In a recent article (Mechanistic links between COPD and lung cancer. Nature Rev. Cancer 13, 233–245 (2013))1, McGarry Houghton reviewed the association between the presence of chronic obstructive pulmonary disease (COPD) and the development of lung cancer and suggested that genetic and epigenetic changes, inflammation and associated cytokines, smoking, alterations to cell cycle regulation and the presence of specific proteinases produced by immune cells and other stromal cells could be involved in this association. However, even though the review provided an entire and holistic view of this clinically relevant subject, we would like to add microRNAs (miRNAs) and especially the miRNA let-7c as an important pathogenic link between COPD and lung cancer.

Pottelberge et al.2 recently reported that let-7c was significantly reduced among 627 miRNAs in the sputum of patients with COPD who currently smoke compared with never smokers. The decreased expression of let-7c was associated with an increased expression of soluble tumour necrosis factor receptor 2 (TNFR2): TNFR2 mRNA is a predicted target of let-7c and is implicated in COPD pathogenesis. Using in situ hybridization, let-7c expression was mainly located in sputum macrophages and bronchial airway epithelial cells, and there was also a correlation between the level of let-7c and forced expiratory volume in 1 second (FEV1)2.

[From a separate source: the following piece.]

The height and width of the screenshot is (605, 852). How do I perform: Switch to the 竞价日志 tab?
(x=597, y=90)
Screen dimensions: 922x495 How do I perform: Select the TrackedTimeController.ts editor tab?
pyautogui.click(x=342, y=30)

In lung cancer, let-7c is also a tumour suppressor3,4. Wang et al.3 reported that let-7c can significantly inhibit the proliferation of lung adenocarcinoma cells in vitro and in vivo. Moreover, Zhao et al.4 showed a significant association between low levels of let-7c expression and metastasis, venous invasion, advanced tumour, node, metastasis (TNM) stages and poor survival of patients with non-small-cell lung cancer (NSCLC). Importantly, the inhibition of let-7c in NSCLC cells that had low metastatic potential promoted their motility and invasion. These results suggest that decreased let-7c expression could be important in the pathogenetic link between COPD and lung cancer.

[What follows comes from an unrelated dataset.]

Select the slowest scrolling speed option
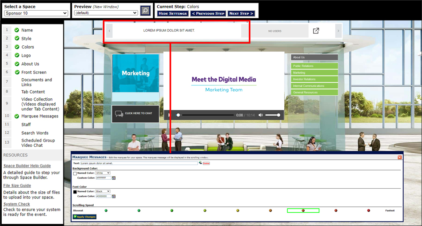Viewport: 422px width, 226px height. pos(106,210)
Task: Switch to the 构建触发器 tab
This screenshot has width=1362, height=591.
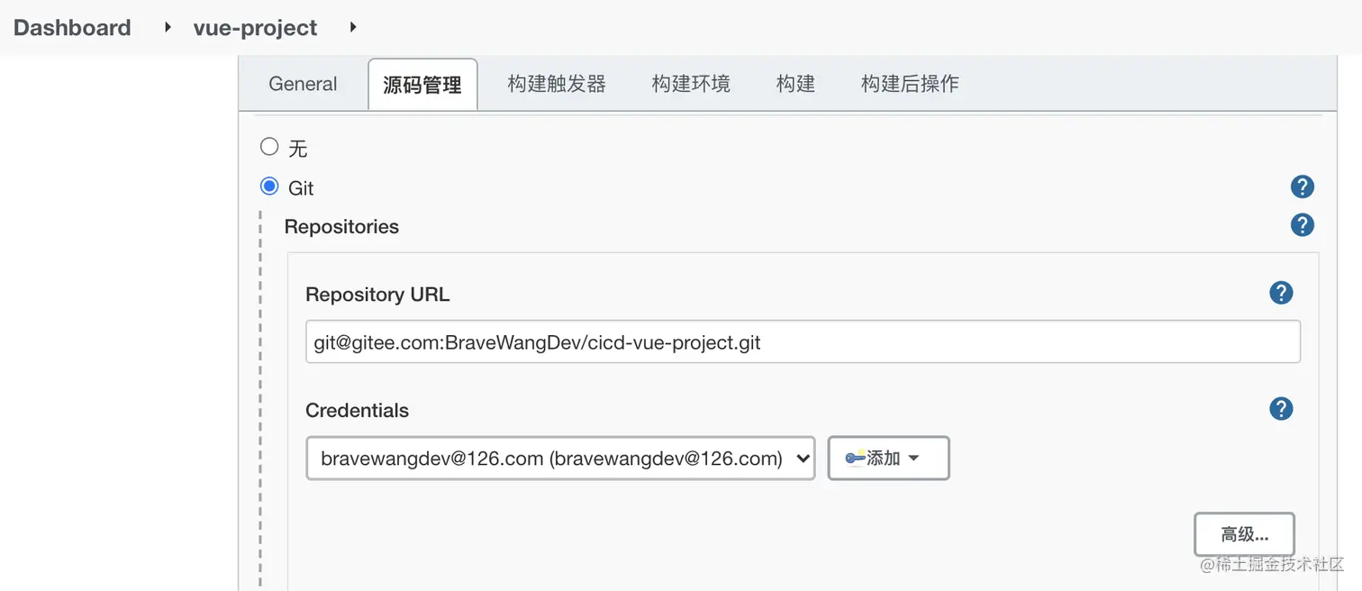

MRX34 is the first miRNA mimic to enter Phase I clinical trials5, and double-stranded let-7 mimics have also been investigated as a means of replenishing this miRNA in mouse models of cancer6,7. Considering the fact that COPD influences the risk of lung cancer independently of tobacco use8, targeting let-7c could be one of the potential therapeutic strategies for treating COPD and lung cancer. However, the efficacy and safety of miRNA mimics still need to be elucidated5.